- **Source records**

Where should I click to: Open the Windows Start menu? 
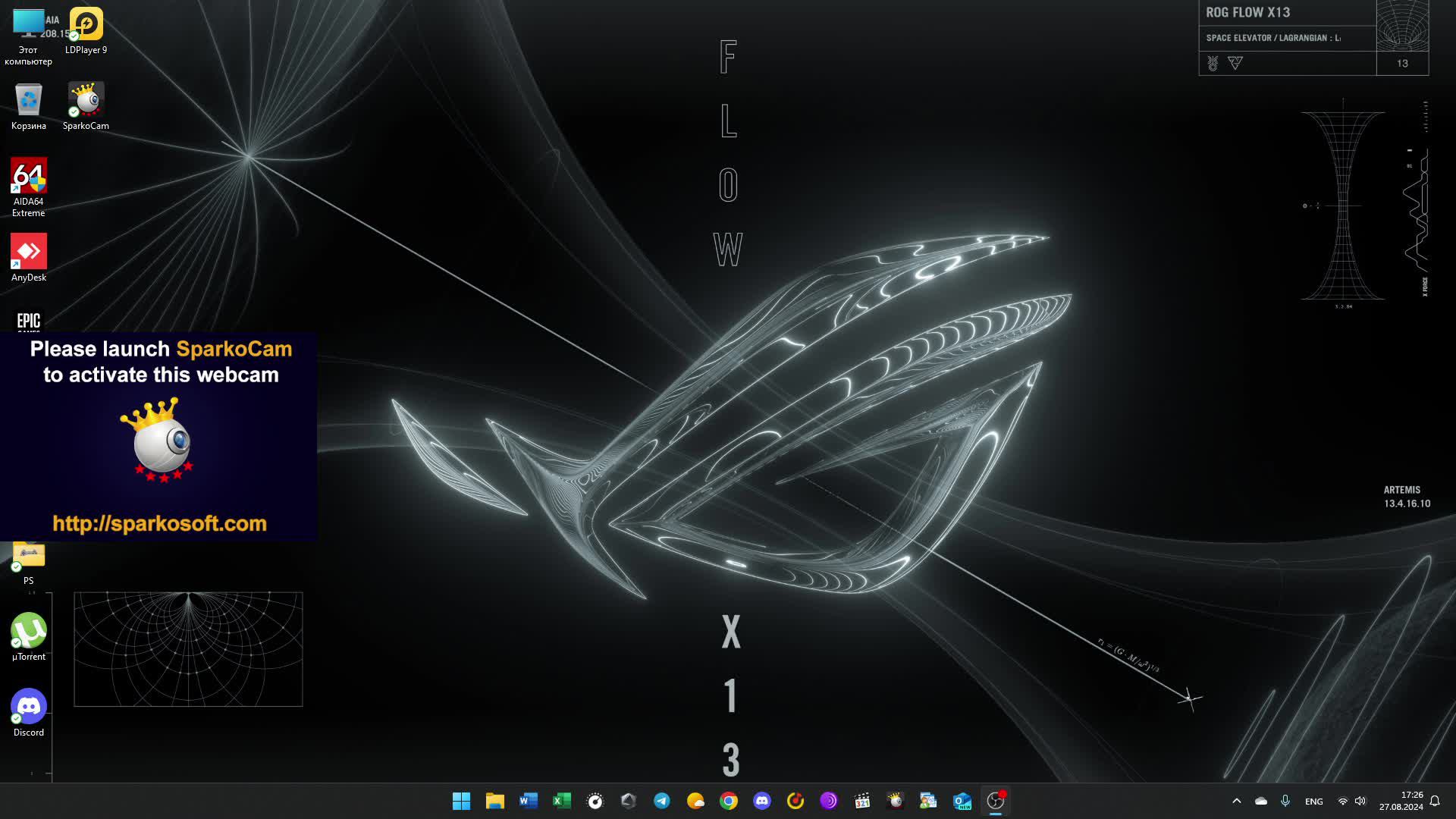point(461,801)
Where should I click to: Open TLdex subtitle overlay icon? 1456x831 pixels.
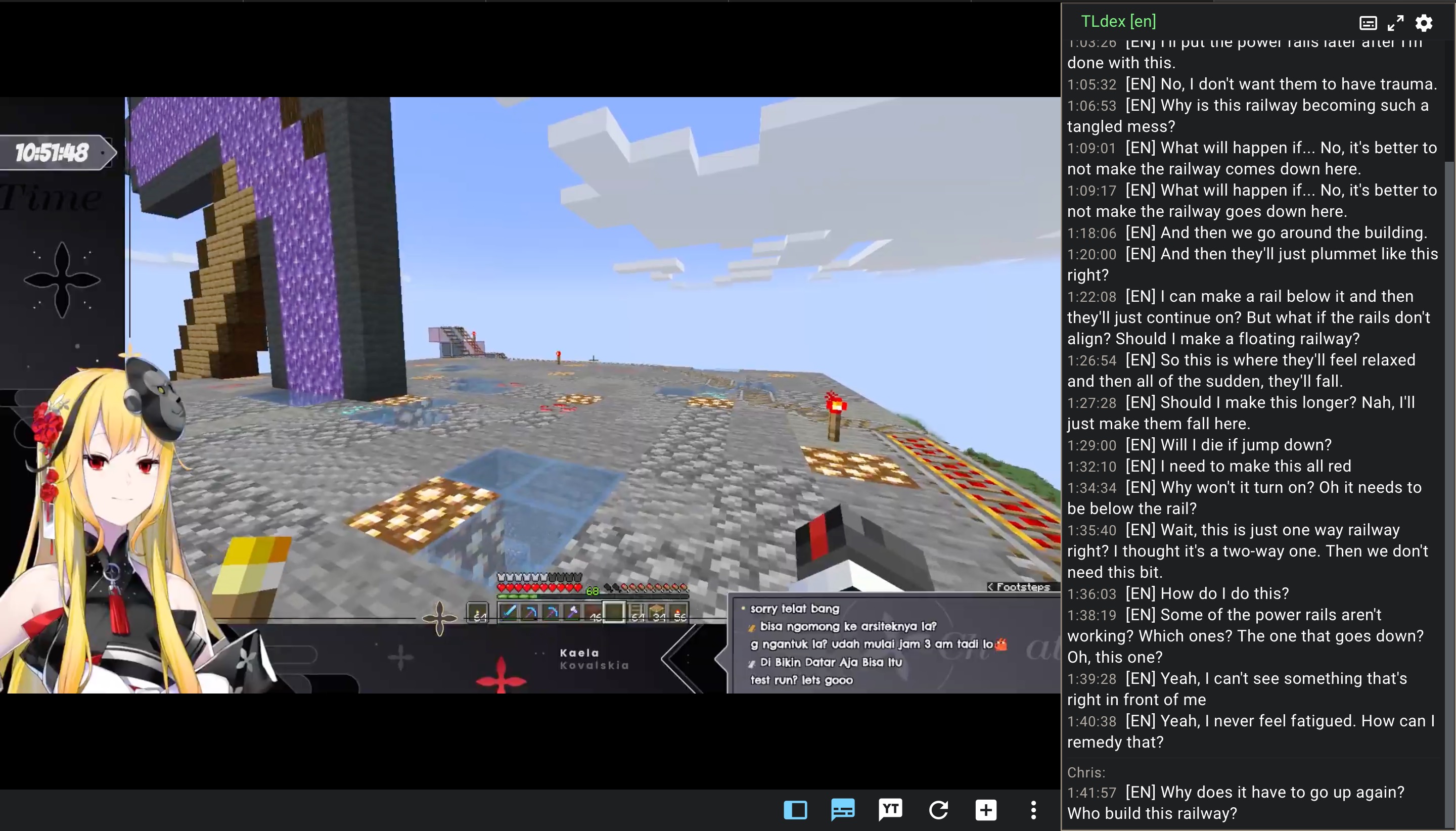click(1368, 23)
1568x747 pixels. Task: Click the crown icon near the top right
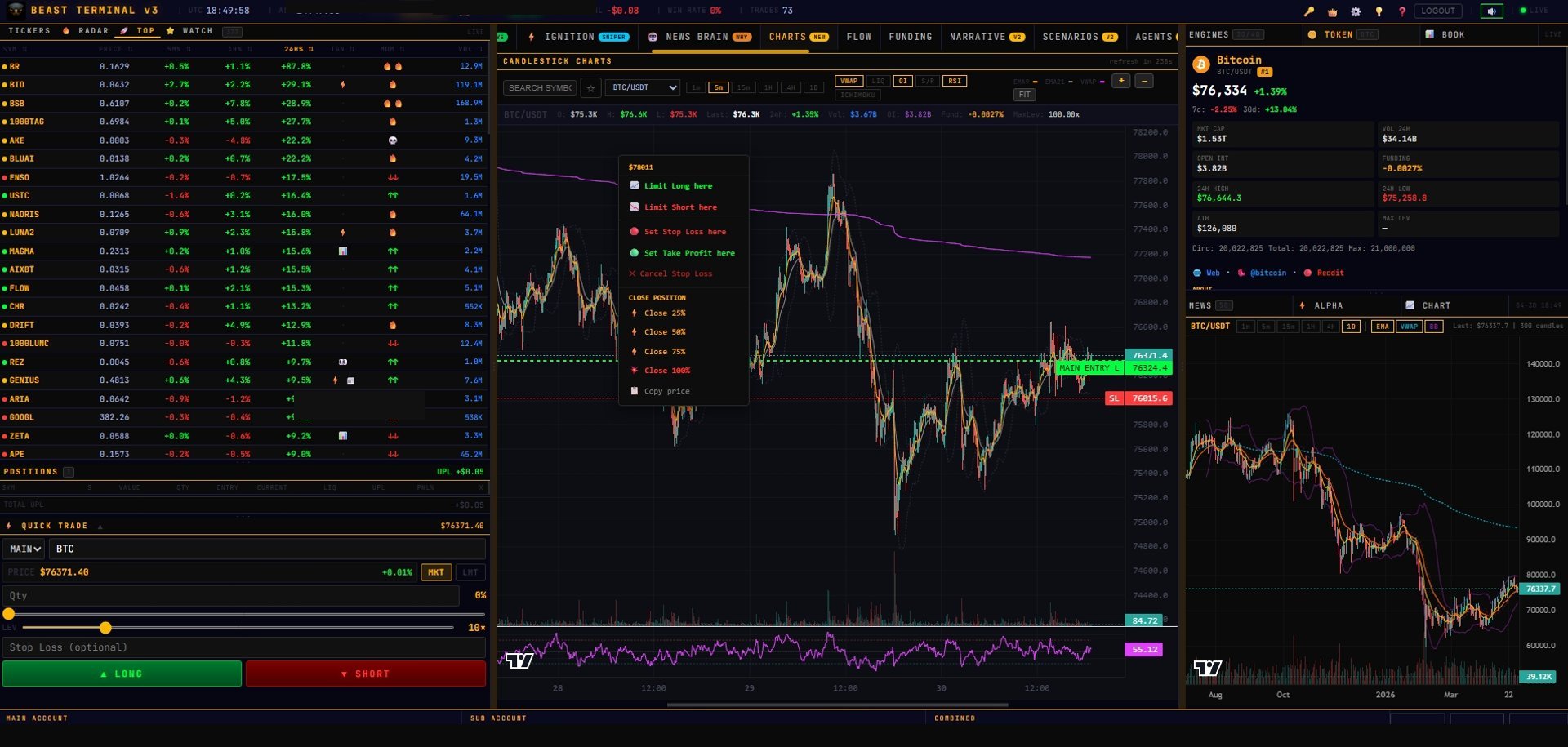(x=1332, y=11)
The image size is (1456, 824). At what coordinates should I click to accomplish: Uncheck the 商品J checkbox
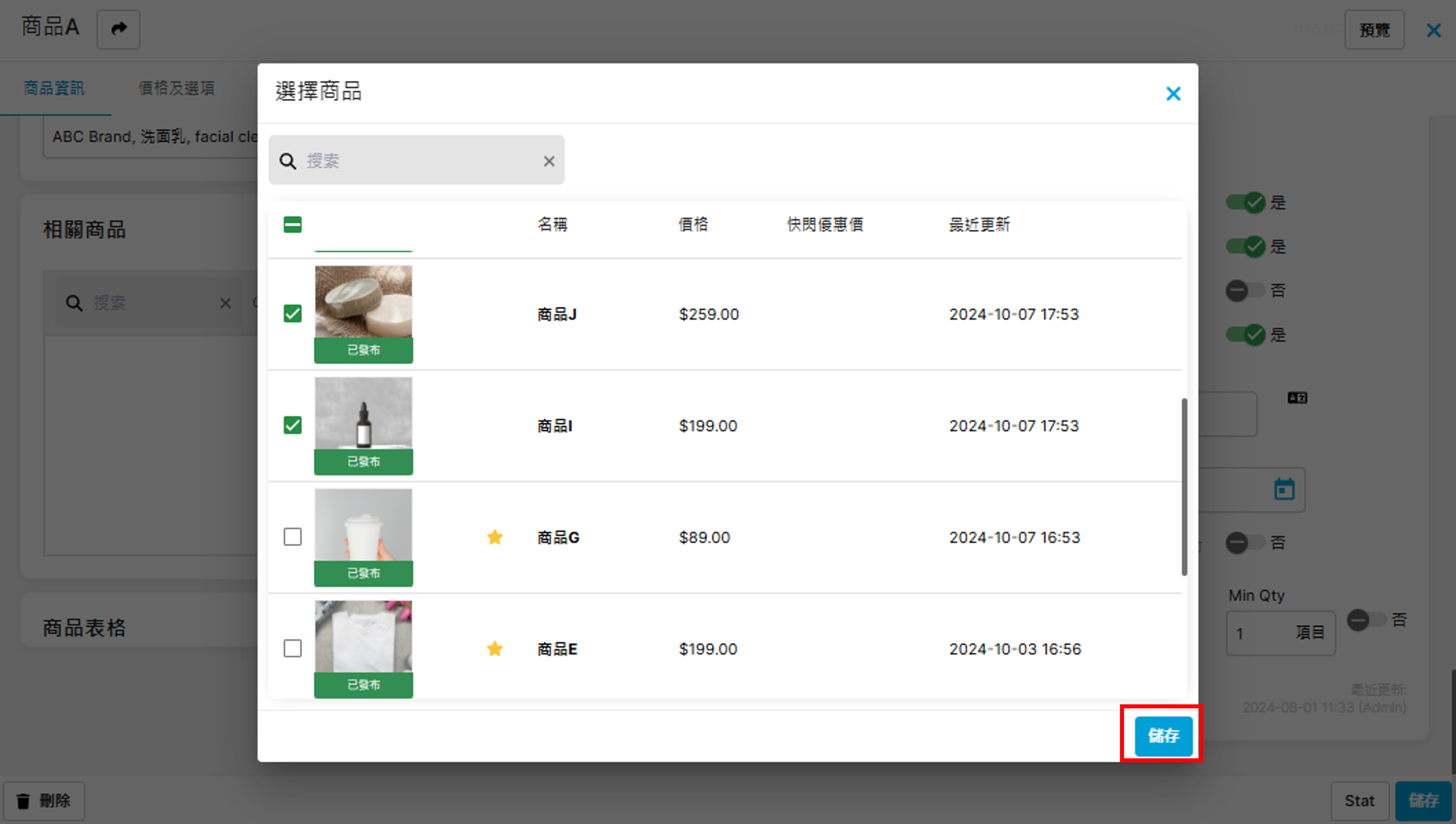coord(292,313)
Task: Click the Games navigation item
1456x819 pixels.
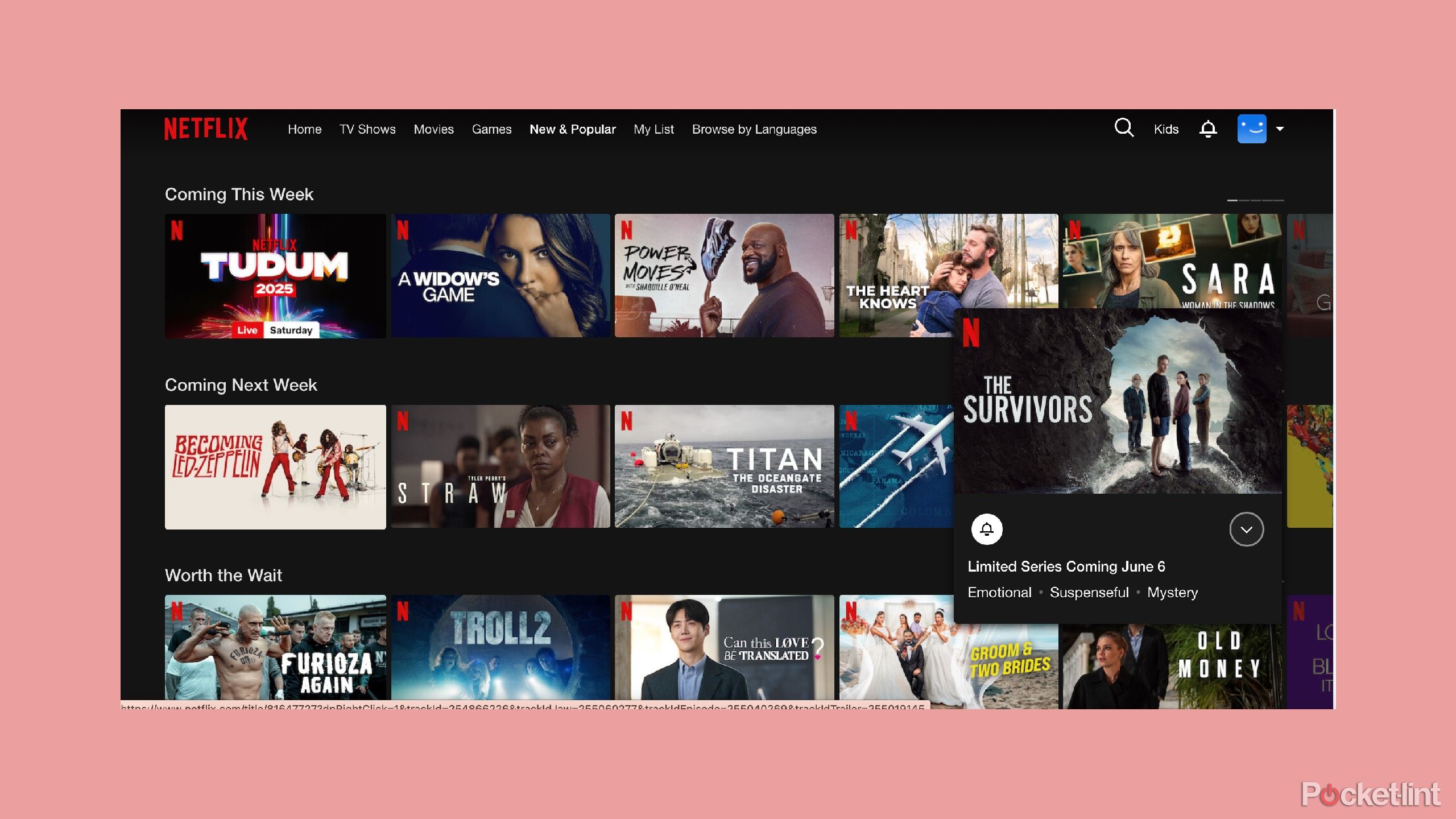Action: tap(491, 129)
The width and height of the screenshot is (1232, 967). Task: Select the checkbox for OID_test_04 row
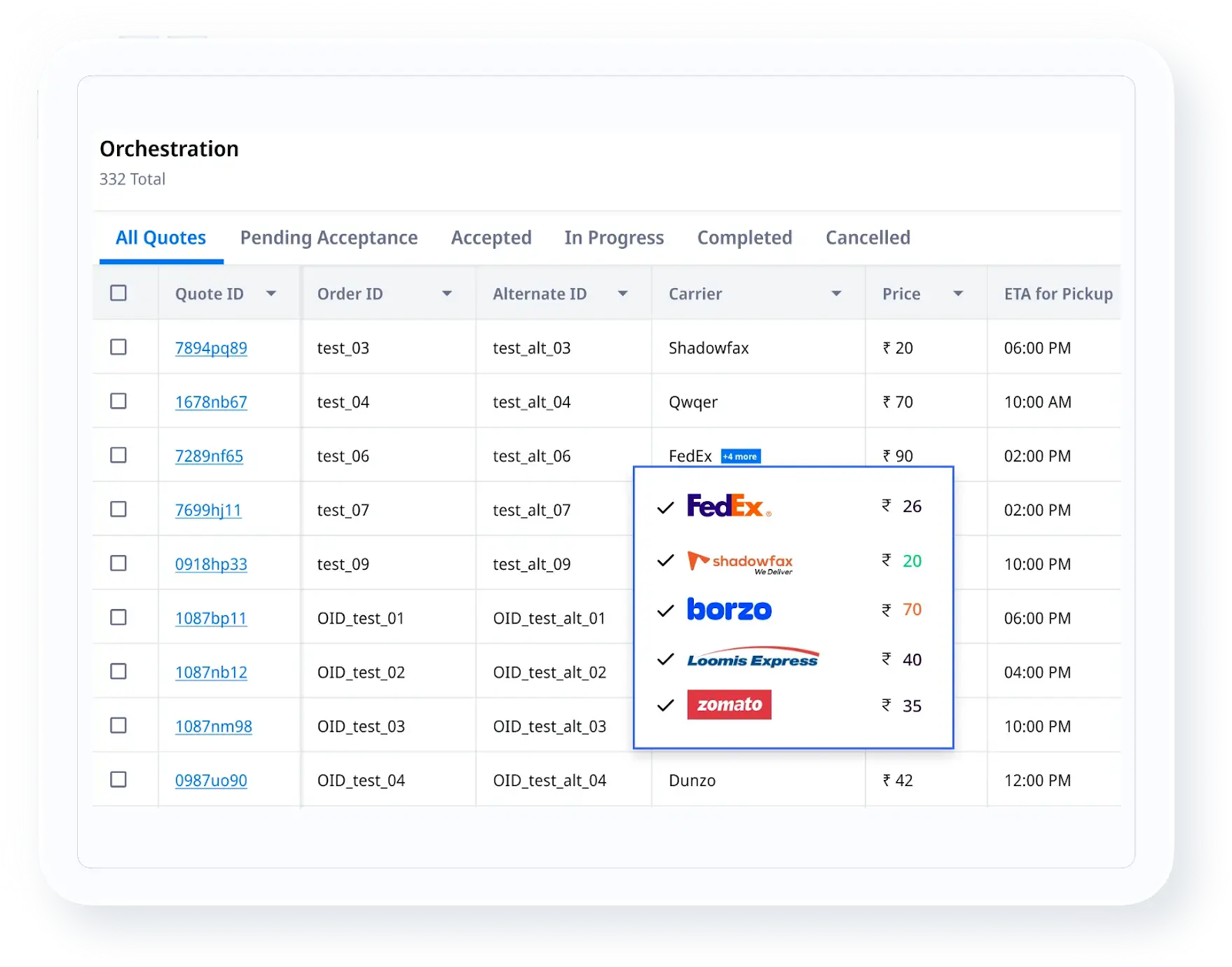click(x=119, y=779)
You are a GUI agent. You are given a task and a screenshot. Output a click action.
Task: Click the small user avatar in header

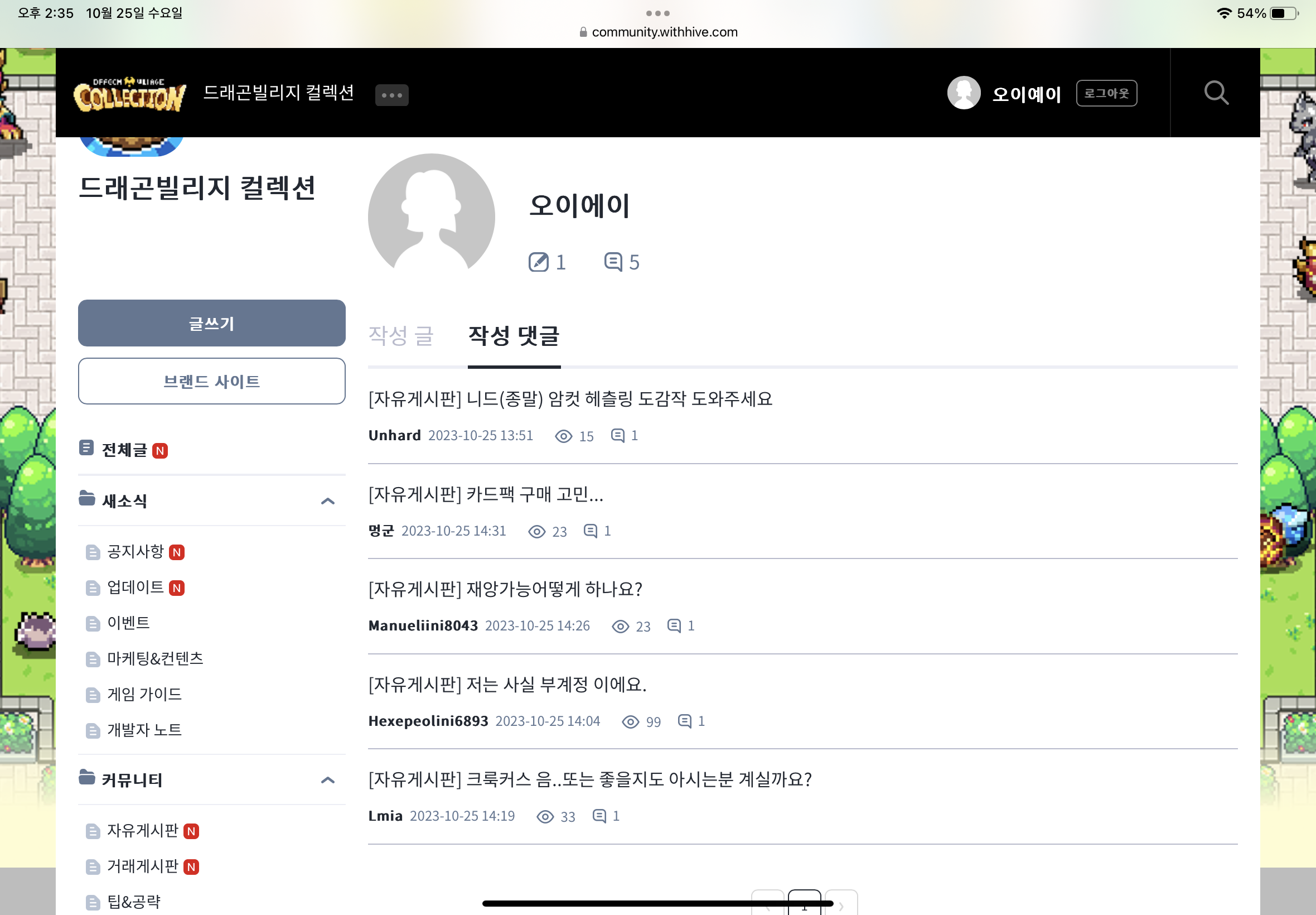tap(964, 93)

- **To do**
Could you restate the entries word for word, skipping any pictures?

- **Answer space**
Where should I click to: Open the Windows Start menu? 
point(461,801)
Where should I click to: Open TLdex subtitle overlay icon? 1456x831 pixels.
click(1368, 23)
1568x747 pixels. Task: Click the crown icon near the top right
(x=1332, y=11)
The image size is (1456, 824). At what coordinates should I click to accomplish: Uncheck the 商品J checkbox
coord(292,313)
Task: Click the Games navigation item
1456x819 pixels.
Action: tap(491, 129)
The width and height of the screenshot is (1232, 967). Task: Select the checkbox for OID_test_04 row
click(x=119, y=779)
You are a GUI agent. You are given a task and a screenshot. Output a click action.
Task: Click the small user avatar in header

tap(964, 93)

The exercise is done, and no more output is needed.